For years, many physicians have asked our government, employers and health insurance providers to encourage everyone to create an advance care plan so we are able to understand patient’s wishes and can respect their decisions if they become critically ill. With or without a pandemic, having an advance care plan in place benefits both patients and providers. It allows patients to communicate their medical wishes to their families, doctors, nurses, and other caregivers and helps providers administer the desired care in a timely manner. As we’ve learned from global reporting on COVID-19, being able to treat patients efficiently is essential to reducing fatalities, maintaining lifesaving resources and preserving the effectiveness of our health care systems.Get the Opinion newsletter in your inbox.
Vital to have a plan amid global crisis
Everyone deserves the peace of mind of knowing their wishes will be respected, even and especially if they become incapacitated. In making an advance care plan, patients should consider some basic questions: (1) Who do you want to represent you if you can’t communicate during a health crisis? (2) What are your values and treatment goals? (3) What medical history and information do you want anyone who treats you to have?
My highest aim as a physician is to provide person-centered care. I can’t do that unless my patients clearly articulate and communicate their wishes while they are able to do so. CDC.gov has online resources for advance care planning that are state specific, but it is very helpful to have an electronic record that can be kept up to date.
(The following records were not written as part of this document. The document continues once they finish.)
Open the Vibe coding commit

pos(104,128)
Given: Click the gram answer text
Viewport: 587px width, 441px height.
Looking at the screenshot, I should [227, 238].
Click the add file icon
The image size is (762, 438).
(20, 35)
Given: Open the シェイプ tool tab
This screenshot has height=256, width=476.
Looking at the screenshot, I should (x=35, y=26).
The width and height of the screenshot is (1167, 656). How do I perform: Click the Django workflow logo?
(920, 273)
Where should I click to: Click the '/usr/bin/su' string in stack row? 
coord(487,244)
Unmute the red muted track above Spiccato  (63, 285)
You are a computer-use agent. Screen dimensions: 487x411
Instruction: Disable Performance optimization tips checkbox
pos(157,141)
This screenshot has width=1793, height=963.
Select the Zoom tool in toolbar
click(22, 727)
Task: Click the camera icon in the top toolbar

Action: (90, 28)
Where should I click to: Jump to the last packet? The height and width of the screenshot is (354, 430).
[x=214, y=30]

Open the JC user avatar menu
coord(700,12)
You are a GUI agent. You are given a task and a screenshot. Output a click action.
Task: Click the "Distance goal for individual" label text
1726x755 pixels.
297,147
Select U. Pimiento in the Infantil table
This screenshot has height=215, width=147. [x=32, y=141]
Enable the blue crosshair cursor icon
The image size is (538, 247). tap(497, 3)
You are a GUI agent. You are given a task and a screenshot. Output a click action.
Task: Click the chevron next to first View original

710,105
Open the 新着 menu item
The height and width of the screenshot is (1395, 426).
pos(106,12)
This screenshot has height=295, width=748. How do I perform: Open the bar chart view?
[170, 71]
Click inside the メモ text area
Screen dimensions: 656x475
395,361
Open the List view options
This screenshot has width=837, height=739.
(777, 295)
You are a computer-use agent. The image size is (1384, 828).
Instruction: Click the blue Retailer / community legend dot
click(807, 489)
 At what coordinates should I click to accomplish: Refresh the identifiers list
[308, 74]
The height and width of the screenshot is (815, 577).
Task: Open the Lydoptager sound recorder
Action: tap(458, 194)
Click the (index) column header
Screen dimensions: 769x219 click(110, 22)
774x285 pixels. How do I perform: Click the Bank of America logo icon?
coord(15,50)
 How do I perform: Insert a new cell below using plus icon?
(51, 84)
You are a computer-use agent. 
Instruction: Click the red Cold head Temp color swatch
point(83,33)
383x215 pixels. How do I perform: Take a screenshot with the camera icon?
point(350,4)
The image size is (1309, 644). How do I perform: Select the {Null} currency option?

For example, I use a free online platform MyDirectives.com. Plans created online can be altered quickly and securely as needed and can be shared with family and medical providers, so everyone is on the same page.
It’s human nature to avoid subjects that remind us of our own mortality, especially in a time of heightened anxiety. But it shouldn’t take a global health crisis to illustrate the importance of discussing our goals of care and what our family should do if we become acutely ill. These conversations are difficult and raw, but pale in comparison to the grief that may come – and that I have seen materialize for too many families – when a loved one is in an emergency situation and they don’t know how to best advocate for them.
As in every area of life, I encourage people to hope for the best outcome in a medical crisis and prepare for the worst. It is always considerate and responsible to have an advance care plan in place. In an international crisis — for patients, families, and medical personnel on the frontlines of the COVID-19 pandemic — it is indispensable.